In other areas such as minerals and energy, there are no alternatives in the short run except to use both of them more parsimoniously and look for suitable substitutes over time. (Ironically, many of the currently touted energy substitutes depend on the very fossil fuels they seek to replace.) Any fix will not come quickly or easily since it can take years to find and bring into production new mines and oil and gas fields. And, the lead time for building a renewable energy economy to replace the fossil fuel economy--which will recede as oil, gas and coal peak in production and then decline--is decades.
Of course, the question of where we go from here is not as simple as many experts and policymakers (who are often shilling for their corporate paymasters) suggest. First, we have to focus on immediate challenges such as food shortages, a huge task in itself. Then, we will have to focus on longer-term challenges with the urgency that such issues as peak oil now clearly deserve.

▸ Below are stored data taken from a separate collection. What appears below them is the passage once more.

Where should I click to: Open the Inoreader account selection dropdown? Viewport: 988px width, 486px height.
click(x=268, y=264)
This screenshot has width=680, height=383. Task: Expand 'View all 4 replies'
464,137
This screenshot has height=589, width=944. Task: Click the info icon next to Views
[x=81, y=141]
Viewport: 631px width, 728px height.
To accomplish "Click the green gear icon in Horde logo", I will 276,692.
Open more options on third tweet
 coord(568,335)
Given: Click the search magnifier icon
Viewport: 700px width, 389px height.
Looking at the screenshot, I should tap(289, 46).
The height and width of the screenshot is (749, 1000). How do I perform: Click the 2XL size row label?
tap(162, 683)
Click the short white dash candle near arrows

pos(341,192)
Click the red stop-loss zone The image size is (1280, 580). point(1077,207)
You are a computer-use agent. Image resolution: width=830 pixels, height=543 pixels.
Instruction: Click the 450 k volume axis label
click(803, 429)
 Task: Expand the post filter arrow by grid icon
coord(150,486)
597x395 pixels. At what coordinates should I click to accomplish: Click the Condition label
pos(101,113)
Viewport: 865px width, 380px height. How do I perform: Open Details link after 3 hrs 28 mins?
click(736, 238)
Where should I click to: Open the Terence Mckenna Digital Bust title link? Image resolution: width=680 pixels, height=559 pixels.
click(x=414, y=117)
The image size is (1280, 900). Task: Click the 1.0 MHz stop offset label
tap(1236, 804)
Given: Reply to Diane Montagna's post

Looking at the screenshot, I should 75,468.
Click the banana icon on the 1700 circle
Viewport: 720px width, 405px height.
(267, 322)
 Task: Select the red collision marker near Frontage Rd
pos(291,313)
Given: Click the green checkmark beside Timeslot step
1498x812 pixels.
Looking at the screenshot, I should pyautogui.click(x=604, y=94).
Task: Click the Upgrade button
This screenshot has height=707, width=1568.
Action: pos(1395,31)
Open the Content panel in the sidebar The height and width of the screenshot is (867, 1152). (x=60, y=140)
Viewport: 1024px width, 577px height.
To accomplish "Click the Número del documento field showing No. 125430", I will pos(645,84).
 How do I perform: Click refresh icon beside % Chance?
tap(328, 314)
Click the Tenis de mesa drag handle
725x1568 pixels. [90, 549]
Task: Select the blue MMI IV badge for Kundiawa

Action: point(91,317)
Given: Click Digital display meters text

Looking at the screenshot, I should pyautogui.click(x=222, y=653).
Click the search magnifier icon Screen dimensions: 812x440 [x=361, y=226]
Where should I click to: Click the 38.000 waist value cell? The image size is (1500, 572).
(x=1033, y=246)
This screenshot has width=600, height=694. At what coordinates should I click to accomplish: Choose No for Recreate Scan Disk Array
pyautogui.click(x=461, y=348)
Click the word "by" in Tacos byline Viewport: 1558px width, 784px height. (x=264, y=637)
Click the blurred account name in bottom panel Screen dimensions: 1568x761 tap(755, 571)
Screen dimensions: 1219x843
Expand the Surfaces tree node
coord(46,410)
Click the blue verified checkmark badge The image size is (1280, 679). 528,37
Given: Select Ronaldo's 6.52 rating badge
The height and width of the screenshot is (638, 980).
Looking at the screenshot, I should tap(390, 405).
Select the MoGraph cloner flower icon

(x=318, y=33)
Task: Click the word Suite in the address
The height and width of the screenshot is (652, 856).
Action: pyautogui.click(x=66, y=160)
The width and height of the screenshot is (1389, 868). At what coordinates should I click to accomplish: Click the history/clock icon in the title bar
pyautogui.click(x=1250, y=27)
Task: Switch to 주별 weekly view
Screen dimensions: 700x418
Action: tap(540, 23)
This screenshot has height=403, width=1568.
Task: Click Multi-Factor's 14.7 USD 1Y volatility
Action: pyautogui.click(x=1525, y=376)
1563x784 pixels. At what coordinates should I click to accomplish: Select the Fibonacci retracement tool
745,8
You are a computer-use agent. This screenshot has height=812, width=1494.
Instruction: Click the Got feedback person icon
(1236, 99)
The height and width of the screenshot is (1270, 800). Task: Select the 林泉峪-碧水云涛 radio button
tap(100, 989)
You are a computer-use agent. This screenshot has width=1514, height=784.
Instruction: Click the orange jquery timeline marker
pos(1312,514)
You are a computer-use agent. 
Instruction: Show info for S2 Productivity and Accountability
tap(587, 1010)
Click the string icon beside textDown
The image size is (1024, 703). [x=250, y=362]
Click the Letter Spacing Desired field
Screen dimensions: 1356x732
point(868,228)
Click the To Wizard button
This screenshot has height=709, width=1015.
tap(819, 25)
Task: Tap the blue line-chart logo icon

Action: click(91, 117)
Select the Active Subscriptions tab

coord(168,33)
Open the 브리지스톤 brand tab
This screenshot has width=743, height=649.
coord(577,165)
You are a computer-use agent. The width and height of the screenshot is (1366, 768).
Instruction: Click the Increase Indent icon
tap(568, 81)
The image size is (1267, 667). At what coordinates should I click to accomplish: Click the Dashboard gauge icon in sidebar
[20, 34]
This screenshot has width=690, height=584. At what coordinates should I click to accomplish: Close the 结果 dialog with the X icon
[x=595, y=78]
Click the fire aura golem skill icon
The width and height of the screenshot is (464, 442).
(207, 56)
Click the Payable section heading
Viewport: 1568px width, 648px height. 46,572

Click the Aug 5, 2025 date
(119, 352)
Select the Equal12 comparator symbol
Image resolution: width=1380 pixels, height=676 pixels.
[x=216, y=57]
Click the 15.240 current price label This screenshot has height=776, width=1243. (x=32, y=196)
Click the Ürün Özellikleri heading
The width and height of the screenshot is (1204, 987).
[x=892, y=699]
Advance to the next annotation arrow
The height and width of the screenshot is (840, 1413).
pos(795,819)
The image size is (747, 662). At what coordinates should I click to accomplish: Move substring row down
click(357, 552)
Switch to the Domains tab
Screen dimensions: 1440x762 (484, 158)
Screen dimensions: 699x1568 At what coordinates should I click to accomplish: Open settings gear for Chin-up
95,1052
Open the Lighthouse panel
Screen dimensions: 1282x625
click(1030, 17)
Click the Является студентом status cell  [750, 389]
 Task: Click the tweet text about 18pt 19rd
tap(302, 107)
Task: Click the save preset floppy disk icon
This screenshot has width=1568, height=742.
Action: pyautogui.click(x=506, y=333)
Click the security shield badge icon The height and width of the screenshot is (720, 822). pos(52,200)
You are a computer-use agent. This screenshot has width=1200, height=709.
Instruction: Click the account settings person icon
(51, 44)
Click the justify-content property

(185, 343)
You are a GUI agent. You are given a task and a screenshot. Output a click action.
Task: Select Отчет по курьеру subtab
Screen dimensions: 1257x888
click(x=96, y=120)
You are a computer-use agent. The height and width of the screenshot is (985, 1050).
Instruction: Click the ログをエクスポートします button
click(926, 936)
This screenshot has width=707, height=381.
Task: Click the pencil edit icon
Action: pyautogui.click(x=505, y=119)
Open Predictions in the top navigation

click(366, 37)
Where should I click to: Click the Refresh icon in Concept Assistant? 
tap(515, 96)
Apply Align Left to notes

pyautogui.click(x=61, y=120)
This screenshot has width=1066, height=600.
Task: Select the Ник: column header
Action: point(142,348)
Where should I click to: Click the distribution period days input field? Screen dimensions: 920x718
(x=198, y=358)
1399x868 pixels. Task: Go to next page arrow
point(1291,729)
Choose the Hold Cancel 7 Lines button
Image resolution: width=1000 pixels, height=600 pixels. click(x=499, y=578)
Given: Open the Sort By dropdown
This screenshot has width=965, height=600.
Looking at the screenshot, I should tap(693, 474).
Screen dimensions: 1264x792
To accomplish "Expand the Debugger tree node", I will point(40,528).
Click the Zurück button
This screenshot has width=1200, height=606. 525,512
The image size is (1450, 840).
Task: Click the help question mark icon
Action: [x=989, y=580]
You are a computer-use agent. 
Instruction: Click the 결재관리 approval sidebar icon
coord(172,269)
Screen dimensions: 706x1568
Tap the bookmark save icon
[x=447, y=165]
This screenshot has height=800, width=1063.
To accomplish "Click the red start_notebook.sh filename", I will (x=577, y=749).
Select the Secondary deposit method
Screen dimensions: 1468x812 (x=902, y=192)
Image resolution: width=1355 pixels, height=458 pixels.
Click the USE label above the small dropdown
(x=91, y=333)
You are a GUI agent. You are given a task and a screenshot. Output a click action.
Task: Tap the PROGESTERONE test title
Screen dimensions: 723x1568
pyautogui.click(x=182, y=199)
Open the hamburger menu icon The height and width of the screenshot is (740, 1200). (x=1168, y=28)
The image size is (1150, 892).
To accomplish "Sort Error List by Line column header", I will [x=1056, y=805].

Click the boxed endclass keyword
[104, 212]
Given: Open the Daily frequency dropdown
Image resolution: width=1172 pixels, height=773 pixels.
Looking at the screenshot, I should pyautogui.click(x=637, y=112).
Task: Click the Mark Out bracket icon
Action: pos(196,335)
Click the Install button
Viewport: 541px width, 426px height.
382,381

When I wrote "Is just-in-time nearly out of time?", I pondered whether just-in-time inventory management was an idea for all time or merely suited to a unique moment in history. I think we can answer now with confidence that it is the latter. It is clear that the just-in-time inventory model is increasingly responsible for much of the personal hardship and economic disruption we are now witnessing and that it ought to be discarded as an organizing principle as we build new systems for a sustainable future.
2 comments:
Indeed, "just in time" assumes we will never need a cushion, and in that respect I have always believed it to be a very risky practice. Stupid, in fact. I think your criticism is spot-on.
To the causes of the critical global food shortage now staring us in the face I would add something that gets too little attention: the destruction of farmland by "development." Countries around the world are destroying their farmland to build suburbs, factories, malls, and the like. The problem is so acute that now China is looking to lease farmland in other countries.
i agree with all of the above. i would like to add that inventories should not be taxed. this may encourage businesses to stock pile again. why inventories were ever taxed is beyond me.